REPUBLIKA.CO.ID, SINGAPURA – Singapura mengeksekusi warganya, seorang laki-laki yang didakwa melakukan penyelundupan narkotika, Rabu (26/4/2023). Sebelumnya, sejumlah kerabat dan aktivis HAM mengajukan permohonan pengampunan bagi terpidana mati tersebut tetapi eksekusi tetap dilaksanakan.
Laki-laki tersebut, Tangaraju Suppiah (46) didakwa menyelundupkan lebih dari 1 kg kanabis pada 2013. Aksi Suppiah ini menggiringnya kepada hukuman mati. Singapura selama dikenal sebagai negara yang memiliki hukuman keras terhadap narkotika.

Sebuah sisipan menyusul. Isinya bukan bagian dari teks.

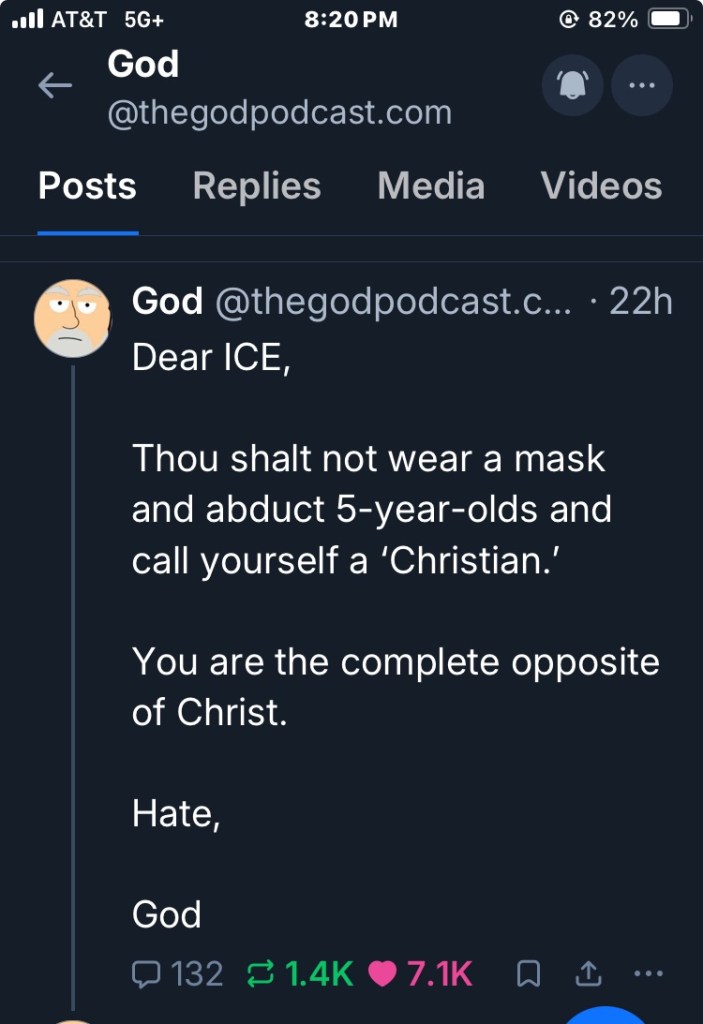Image resolution: width=703 pixels, height=1024 pixels.
Task: Open profile more options menu
Action: 642,86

Kokila Annamalai, aktivis HAM yang berbasis di Singapura yang juga mewakili keluarga Suppiah, mengonfirmasi Suppiah telah dieksekusi dengan cara digantung. ‘’Eksekusi dilakukan setelah presiden menolak permohonan pengampunan di malam sebelum eksekusi.’’

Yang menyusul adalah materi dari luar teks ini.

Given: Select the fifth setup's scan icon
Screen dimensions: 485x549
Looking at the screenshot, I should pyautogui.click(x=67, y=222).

Pemerintah Singapura, belum memberikan respons atas permintaan pernyataan mengenai eksekusi ini. Miliuner Inggris, Richard Branson, penentang hukuman mati, menyataka dakwaan terhadap Suppiah tak sesuai standar dakwaan kriminal.

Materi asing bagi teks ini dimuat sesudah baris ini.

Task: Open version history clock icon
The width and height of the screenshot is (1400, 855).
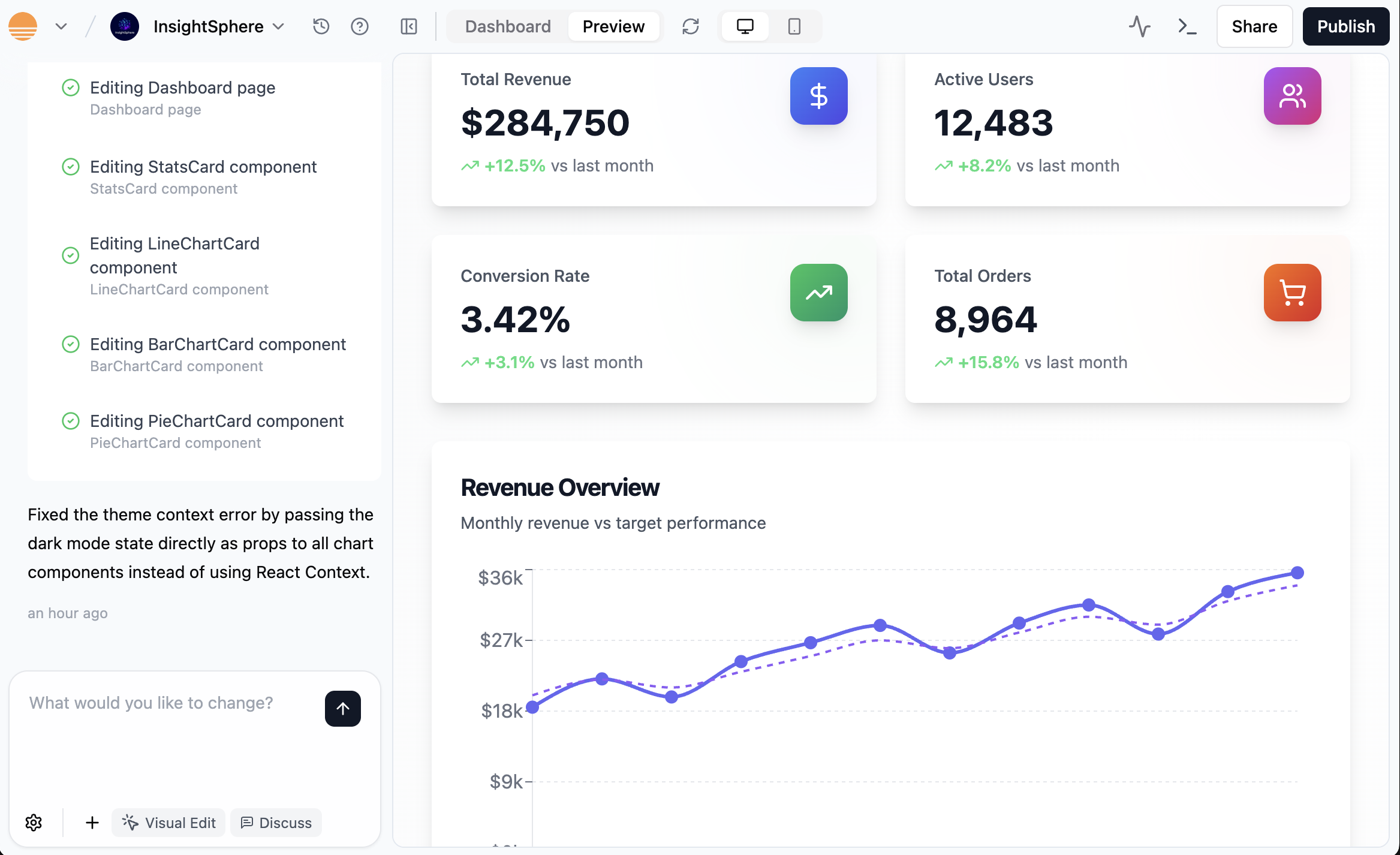Action: point(321,26)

Ia beralasan, Suppiah tak berada di dekat obat-obatan yang dituduhkan kepunyaannya saat ia ditahan. Pemerintah Singapura meresponsnya dengan menyebut pandangan Branson keliru dan tidak menghormati sistem hukum yang berlaku di Singapura.
Pemerintah juga menambahkan, pengadilan menghabiskan waktu selama lebih dari tiga tahun mengkaji kasus ini. Jadi klaim Branson tak benar. The United Nations Office for Human Rights menyeru Singapura tak melakukan eksekusi.
PBB mendorong Singapura melakukan moratorium eksekusi terhadap terpidana kasus obat-obatan terlarang. Tahun lalu, Singapura mengeksekusi 11 orang dan menegaskan hukuman mati efektif memerangi narkotika dan banyak orang mendukung kebijakan itu.